Frye Boots

And on a lighter note – also a different note, which is good, since I’ve been stuck in this poke-at-religion groove for days and days now, but I can’t help it, it’s not my fault, so don’t blame me: articles keep turning up, and then comments raise good questions, and the groove just keeps getting dug deeper. I was just about ready to put the back seat under the rear wheels for traction. On a lighter and different note, as I was saying, this piece by Laurie Taylor is very amusing. It caused me to laugh quite noisily more than once.

Yes, I’ve said, with the casual blend of matiness and erudition that distinguishes media sociologists, the Sixties revolution brought about a profound change in our sexual attitudes…As a sociologist I was also in touch with many of the theoretical currents feeding into the sexual revolution. What’s more, I looked the part. I had a casual green velvet suit that put my colleagues’ leather-patched sports jackets to shame, enough uncombed hair to stuff a small sofa, and rarely appeared in public without a cigarette or a cheroot dangling from my lips. You only had to take one look at me to know that I was “into the scene”.

Cool, dude. (I have to say, I like Laurie Taylor. I like ‘Thinking Allowed,’ for one thing – love its casual blend of matiness and erudition, and the topics are quite good too. And then he’s one of the small select band of discerning people who reviewed the Dictionary (available in all good Tescos and Morrisons) – in his case in the THES. He said some unfavourable things about it, but he also quoted some entries and said they were funny, so that’s enough to make me his slave.)

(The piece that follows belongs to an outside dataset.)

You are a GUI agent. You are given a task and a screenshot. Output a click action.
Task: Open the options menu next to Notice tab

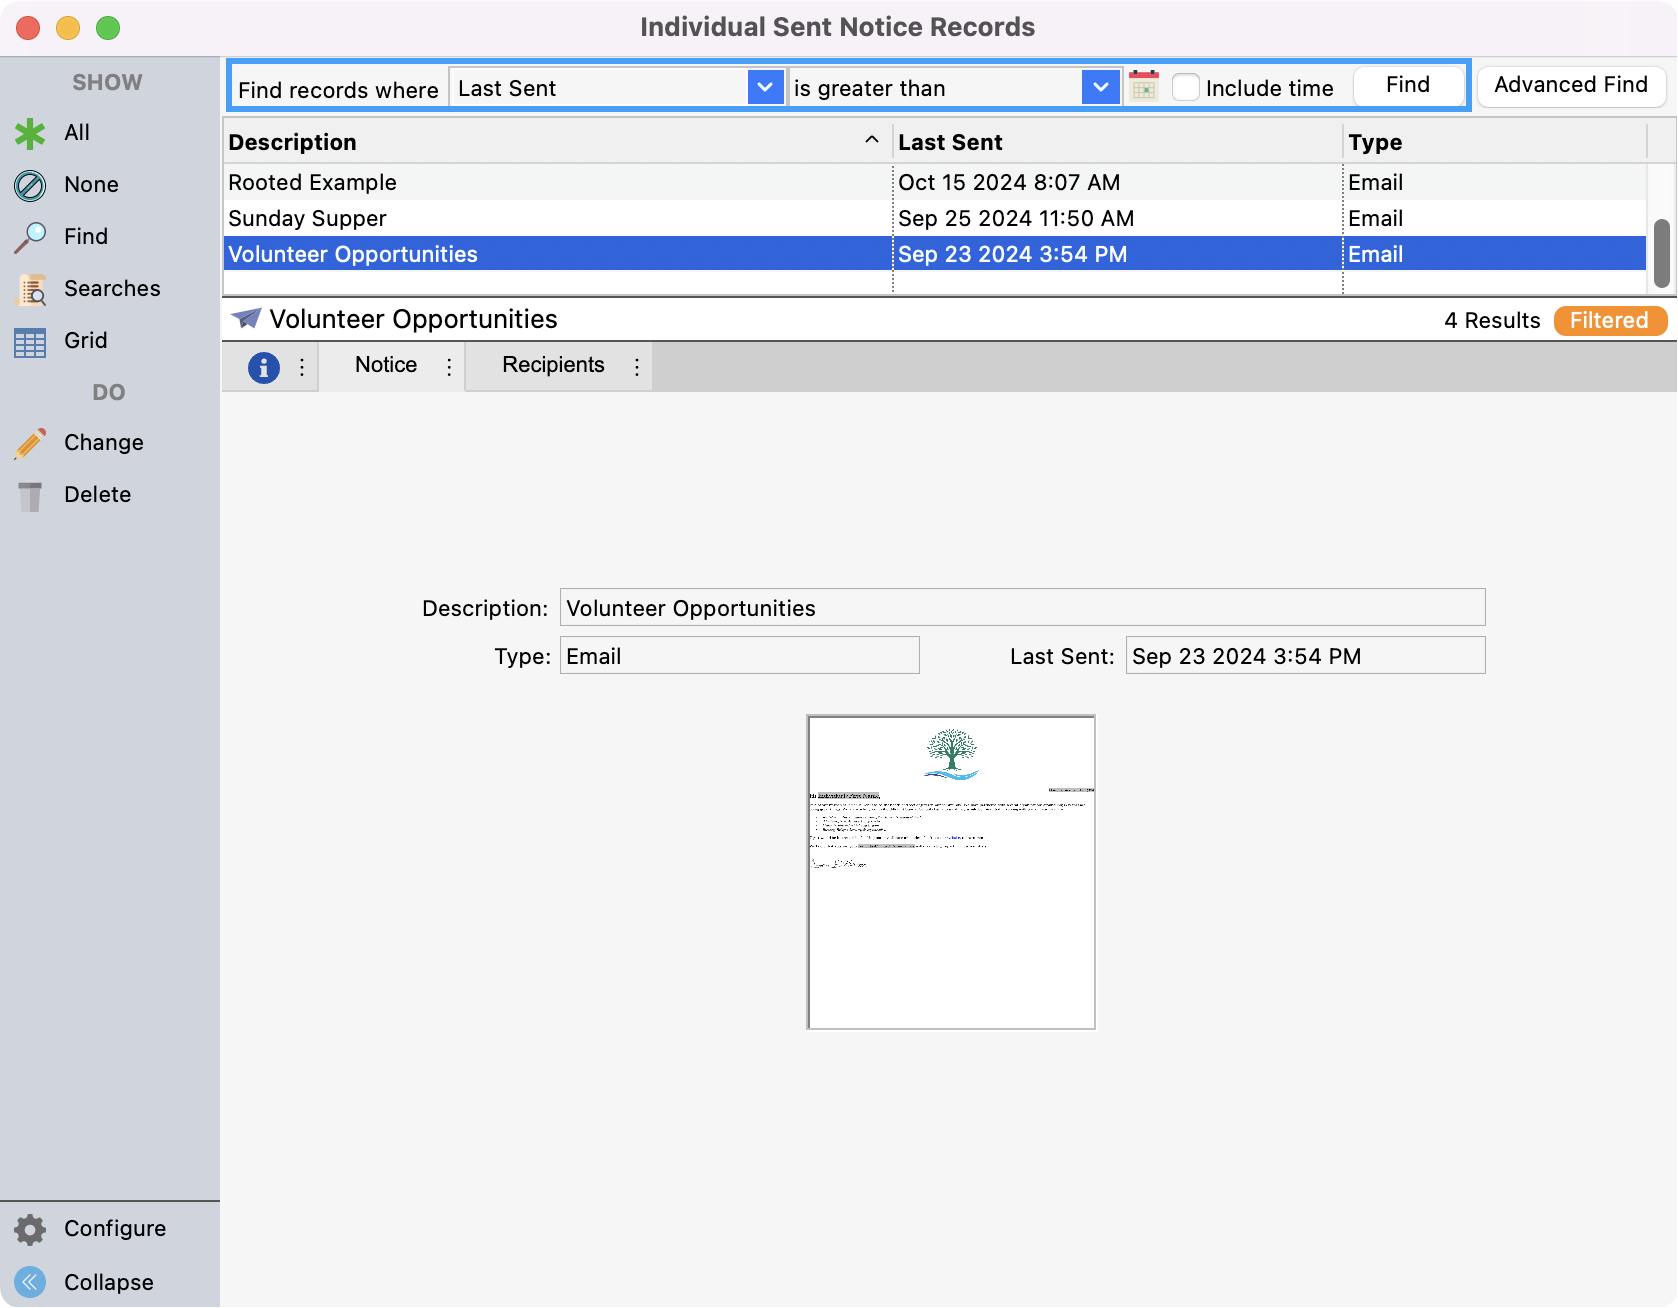(448, 366)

I went to the back bedroom, took down the box file labelled “old photographs” and began for the first time in years to search for pictures of myself that would provide documentary evidence of my status as a fully paid up member of the Sixties revolution…How on earth had I ever come to dress in that manner? What did I think I looked like with hair that long? Why was that unlit cigarette dangling from my lips? Had I been so busy bringing about the collapse of capitalism that I couldn’t find the time to light the damn thing? And who was it who had turned me into this peculiar vainglorious being?

It was Linda.

It was Linda who forced me into absurdly tight jeans and T-shirt, who made me listen to Pink Floyd (“lie back and let it wash over you”), and rolled me my very first joint (“suck, don’t blow”)…From my new reading I learnt about the extraordinary power of the true orgasm. This was apparently nothing at all like the consummations that I had previously encountered in my dark marital bedroom. This was a spontaneous coming together of such power and energy that nobody who experienced it could ever again allow themselves to become subservient to the life-sapping routines of capitalism.

Yup – that’s what it was all right. You betcha. That’s why capitalism went away in 1968 and never came back.

She simply stopped seeing me and started hanging out with an old hippie with bad teeth and so much hair dripping off his face that he looked as if he was peering out of a yak’s arse…I’d not only dressed bizarrely but I’d also entertained some crazy ideas: the notion that sex could ever be natural and spontaneous rather than culturally constructed; the belief that good sex could tell us something about ourselves that was not revealed by such other pursuits as playing poker and eating out.

Especially if it involves humping a guy who looks like the occupant of a yak’s arse. Not worth it.